Mercoledì, 20 Ottobre 2021
Cronaca

Bocciato il ricorso: Lo Voi resta procuratore di Palermo

Lo ha deciso il Consiglio di Stato: sospesa la sentenza del Tar del Lazio che ne aveva bloccato la nomina. A ricorrere ai giudici romani erano stati gli altri due magistrati sconfitti, Lari e Lo Forte

Francesco Lo Voi resta a capo della Procura palermitana. Lo ha deciso il Consiglio di Stato che ha così sospeso la sentenza del Tar del Lazio del 21 maggio scorso che ne aveva bloccato la nomina. Erano stati gli altri due magistrati sconfitti, il procuratore di Messina, Guido Lo Forte, e quello di Caltanissetta, Sergio Lari, a ricorrere al Tribunale amministrativo. Entrambi contestavano il fatto che il loro curriculum fosse più valido di quello di Lo Voi. Secondo la sezione prima quater del Tar laziale, il Csm non aveva motivato sufficientemente perché Lo Voi dovesse essere considerato "prevalente" rispetto agli altri due candidati (Lo Forte e Lari sono più anziani di lui e titolari di incarichi "pesanti" in Direzioni distrettuali antimafia). La delibera del Csm però ha pesato sul verdetto di Palazzo Spada. Per il Consiglio di Stato Lo Voi "può sicuramente vantare una maggiore cultura della giurisdizione, che costituisce senza dubbio una ricchezza del proprio bagaglio professionale".
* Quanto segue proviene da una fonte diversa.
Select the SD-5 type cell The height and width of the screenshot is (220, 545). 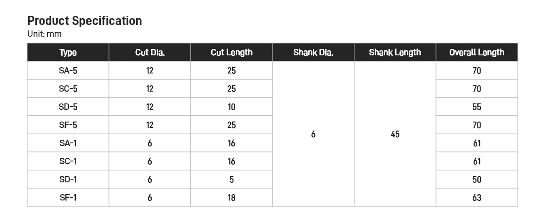point(68,107)
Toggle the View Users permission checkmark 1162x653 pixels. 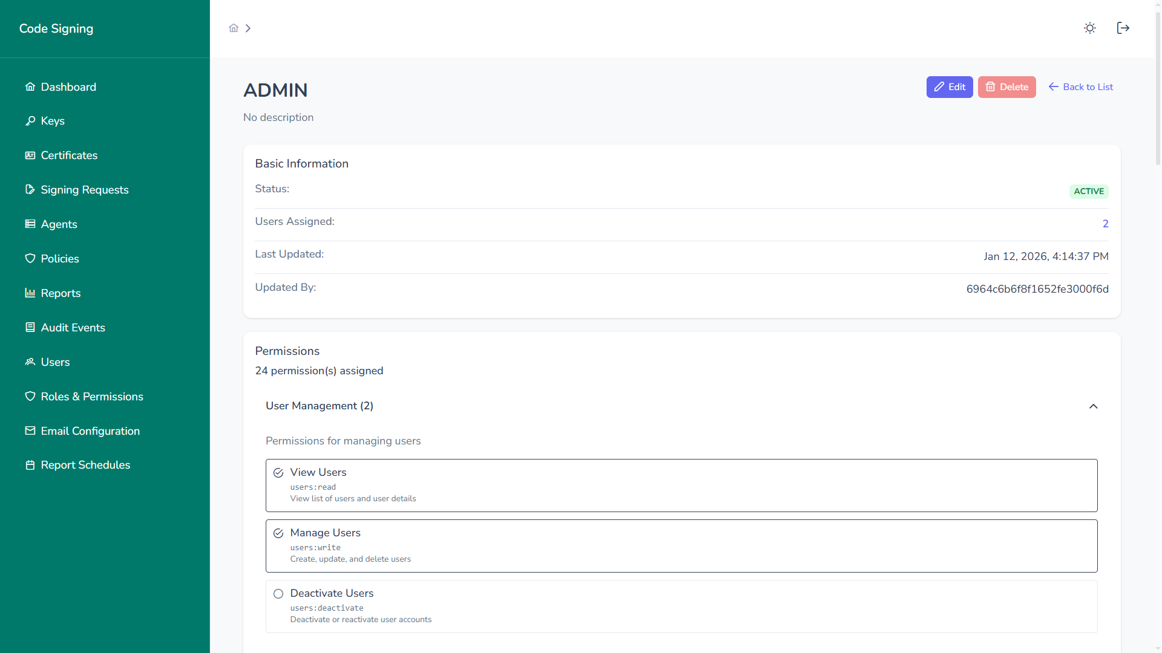pyautogui.click(x=278, y=473)
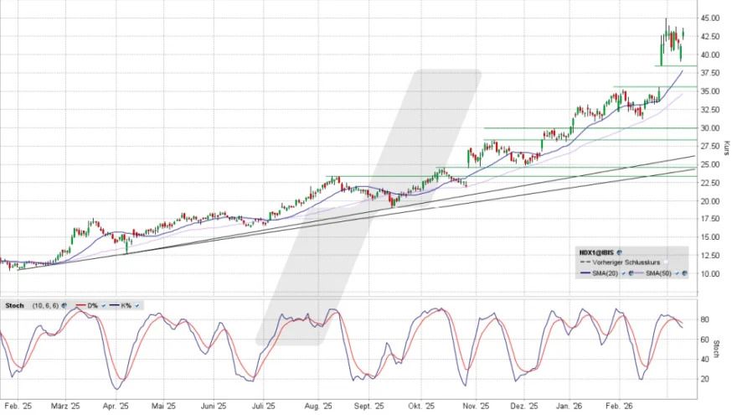
Task: Click the red D% line swatch
Action: [80, 305]
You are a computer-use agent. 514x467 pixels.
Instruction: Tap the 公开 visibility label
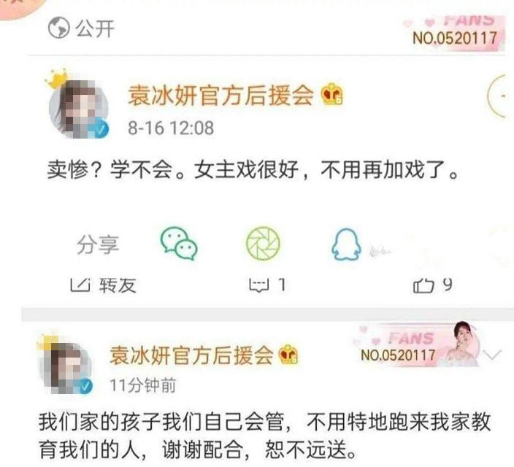[95, 28]
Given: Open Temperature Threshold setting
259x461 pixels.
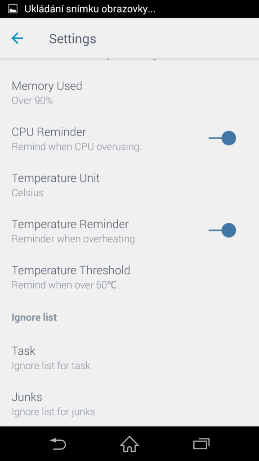Looking at the screenshot, I should 130,277.
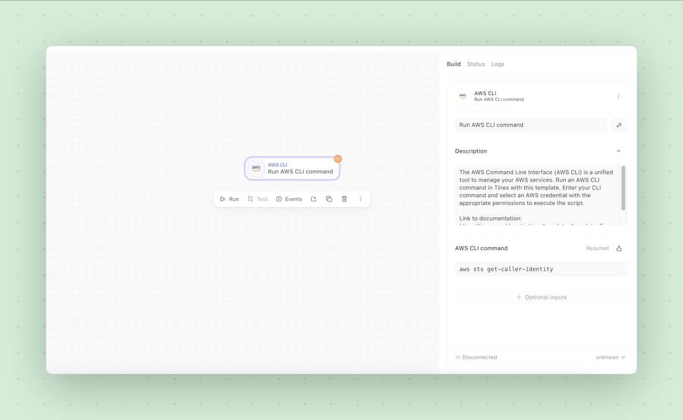Click the export arrow icon beside Events
Screen dimensions: 683x420
point(314,199)
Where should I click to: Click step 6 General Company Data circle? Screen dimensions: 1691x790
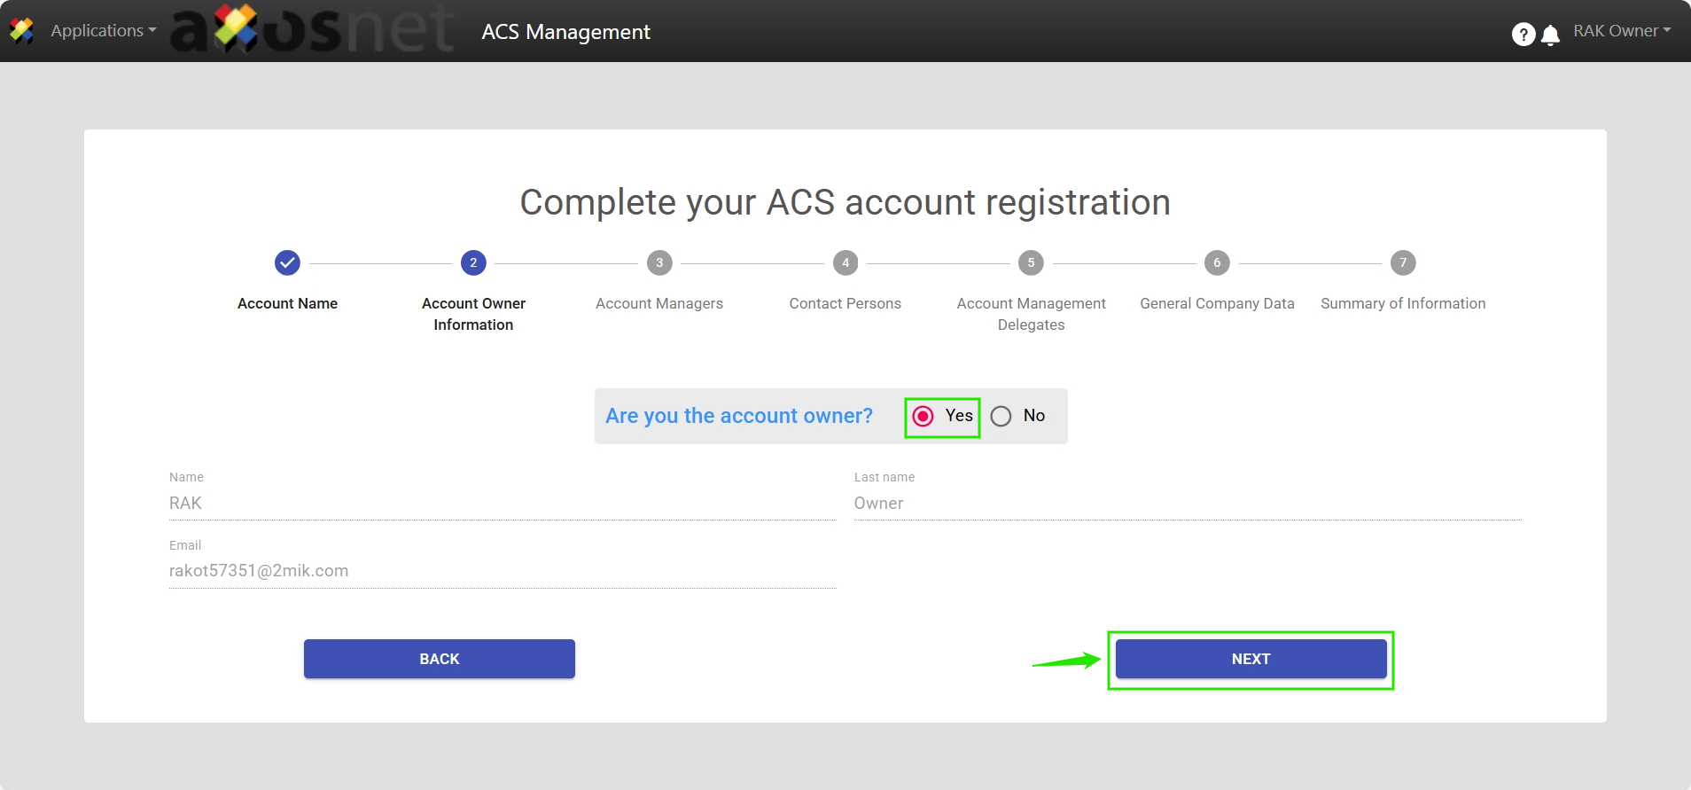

In magistratura dal maggio 1981, Lo Voi, 59 anni, ha iniziato la carriera come pretore a Sanluri e successivamente è stato giudice al Tribunale di Caltanissetta e poi pretore a Palermo. Dal 1990 al 1997 è stato Sostituto Procuratore della Repubblica a Palermo, entrando a far parte della Dda fin dalla sua costituzione e lavorando sia con Giovanni Falcone che con Paolo Borsellino. Ha sostituito il vecchio procuratore di Palermo, Francesco Messineo che è andato in pensione nel 2014.